[Source data]
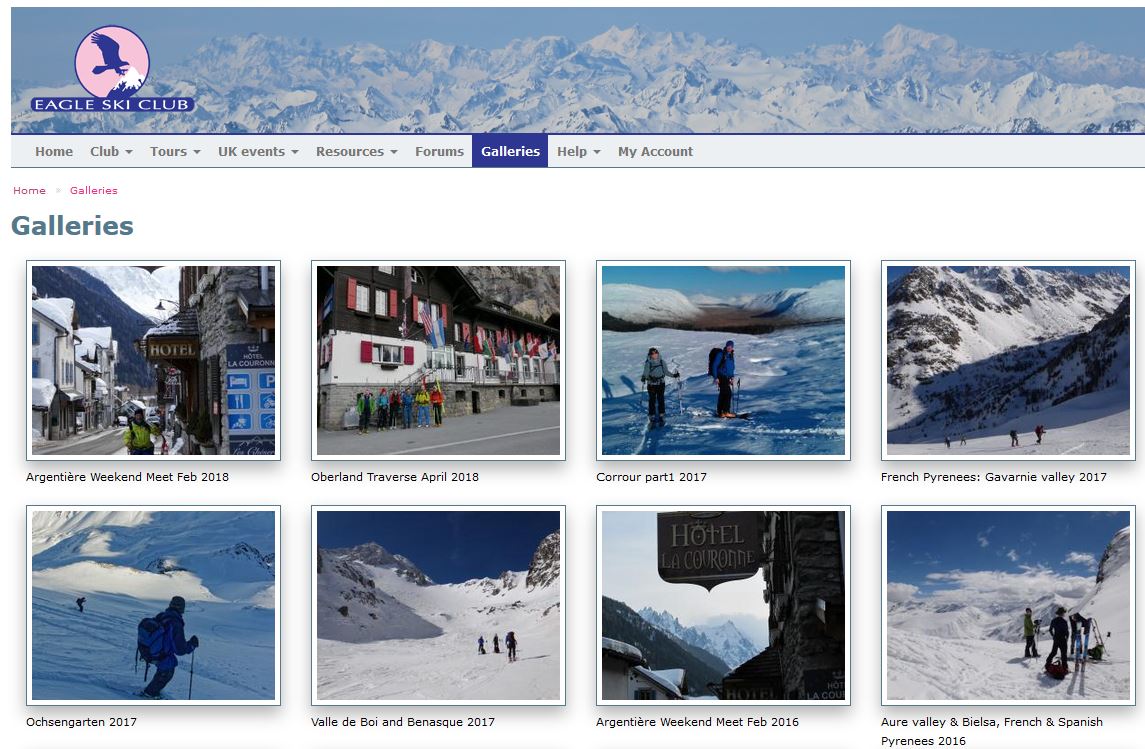Click the Eagle Ski Club logo
Screen dimensions: 1145x749
(112, 70)
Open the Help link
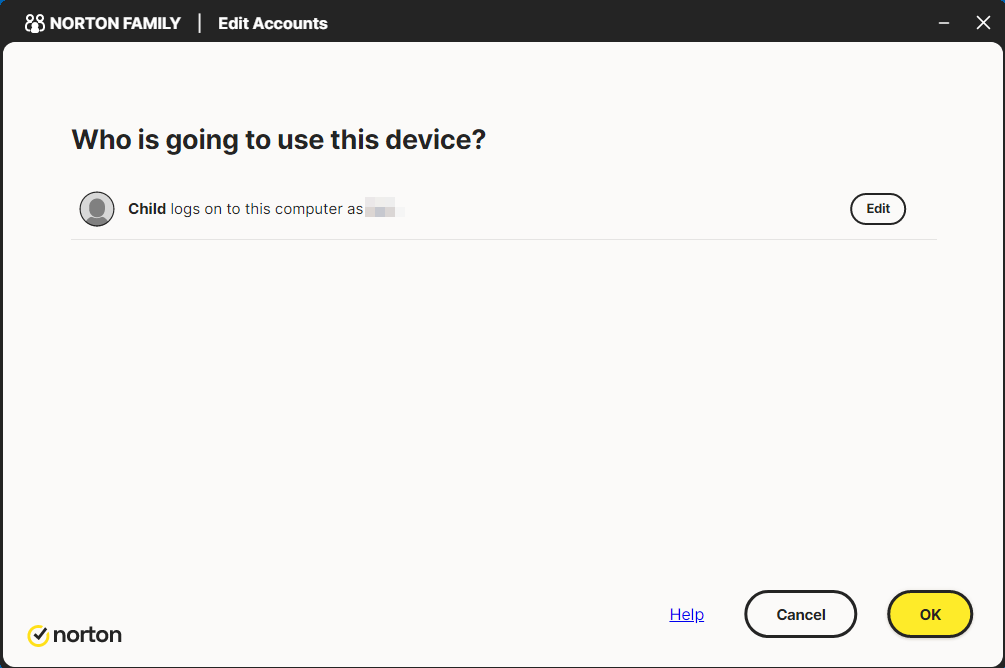Viewport: 1005px width, 668px height. click(686, 614)
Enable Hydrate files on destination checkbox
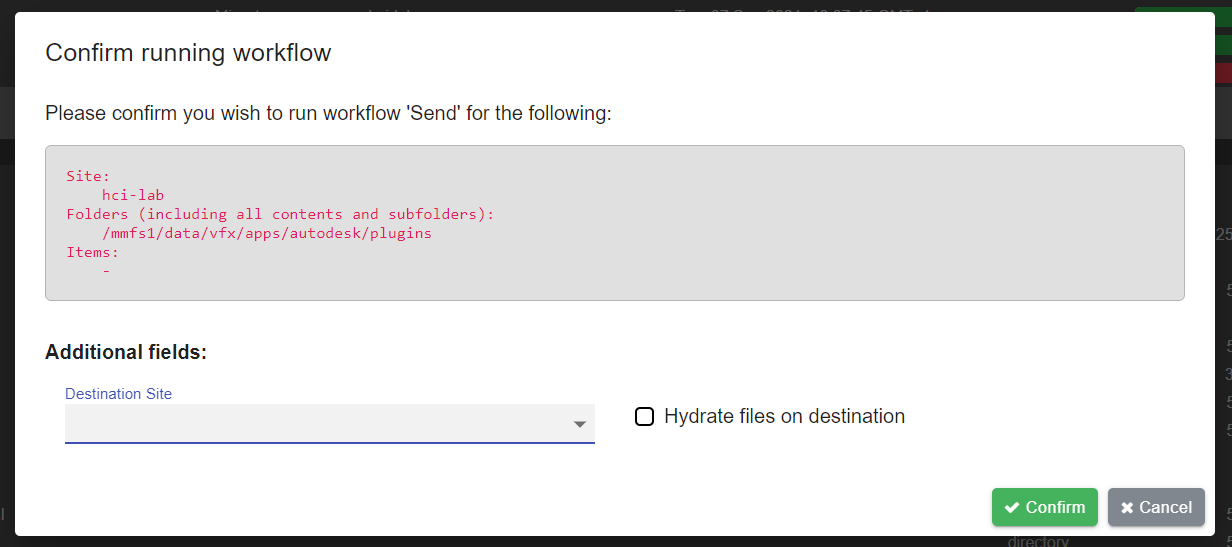Screen dimensions: 1232x547 point(645,416)
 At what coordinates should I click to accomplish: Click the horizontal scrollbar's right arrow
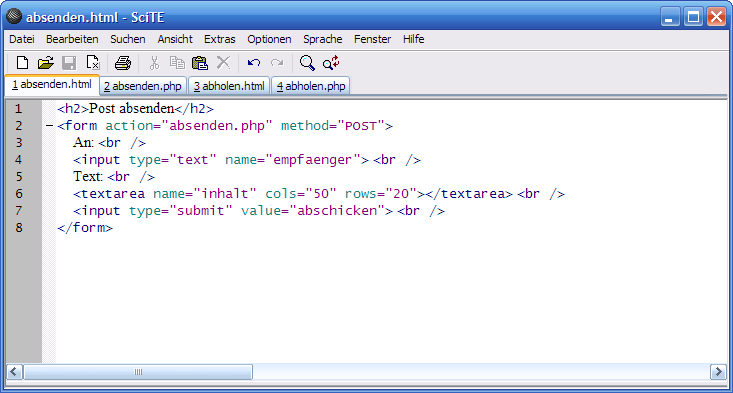click(x=718, y=372)
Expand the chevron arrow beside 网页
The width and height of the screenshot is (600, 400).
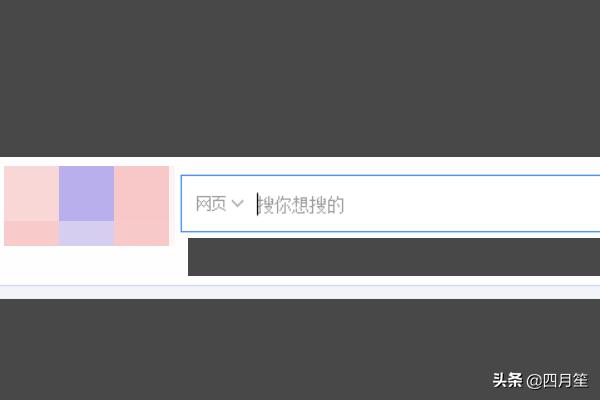pyautogui.click(x=237, y=204)
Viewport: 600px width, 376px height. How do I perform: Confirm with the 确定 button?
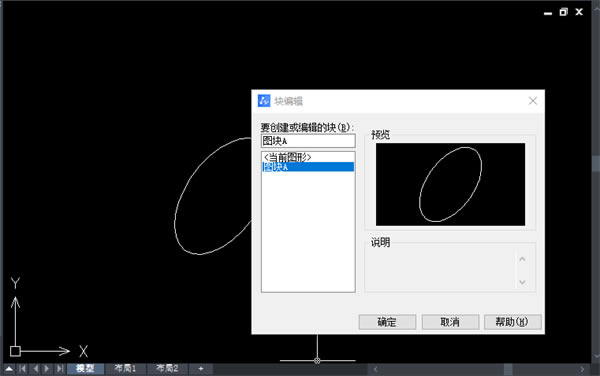pyautogui.click(x=387, y=322)
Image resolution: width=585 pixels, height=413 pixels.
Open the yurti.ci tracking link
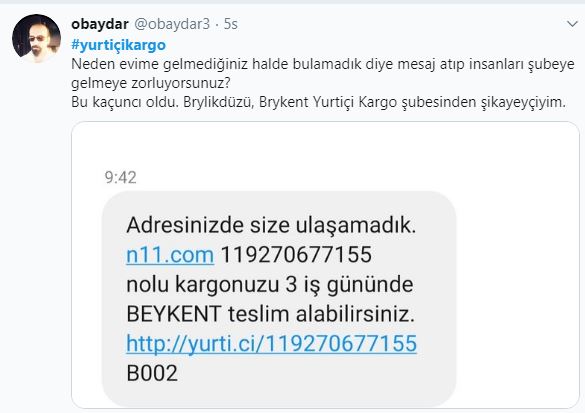coord(271,344)
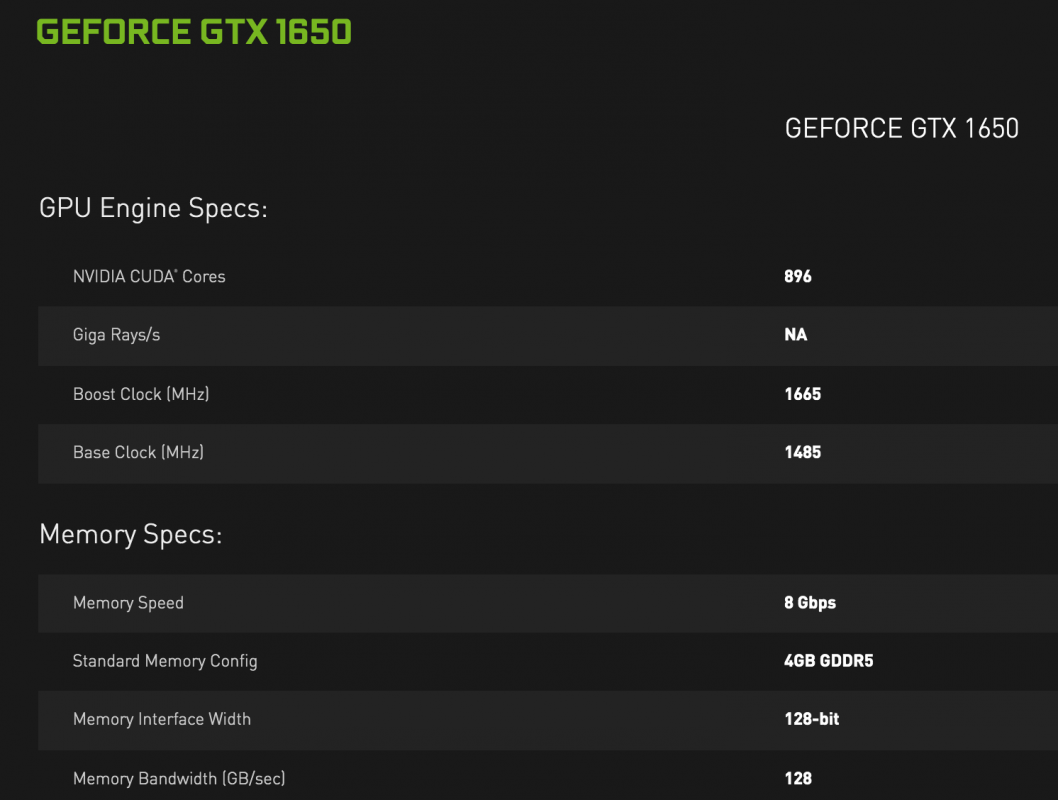Click the GPU Engine Specs heading
The image size is (1058, 800).
click(x=153, y=208)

> What the task requires:
An acceptable answer holds exactly the lines from the one with "The width and" through the end of the entries above, both ends kept, and no pictures at all.

> Written response:
The width and height of the screenshot is (600, 400).
pyautogui.click(x=237, y=204)
Viewport: 600px width, 376px height. How do I perform: Confirm with the 确定 button?
pyautogui.click(x=387, y=322)
Image resolution: width=585 pixels, height=413 pixels.
Open the yurti.ci tracking link
coord(271,344)
Click the GPU Engine Specs heading
The image size is (1058, 800).
click(x=153, y=208)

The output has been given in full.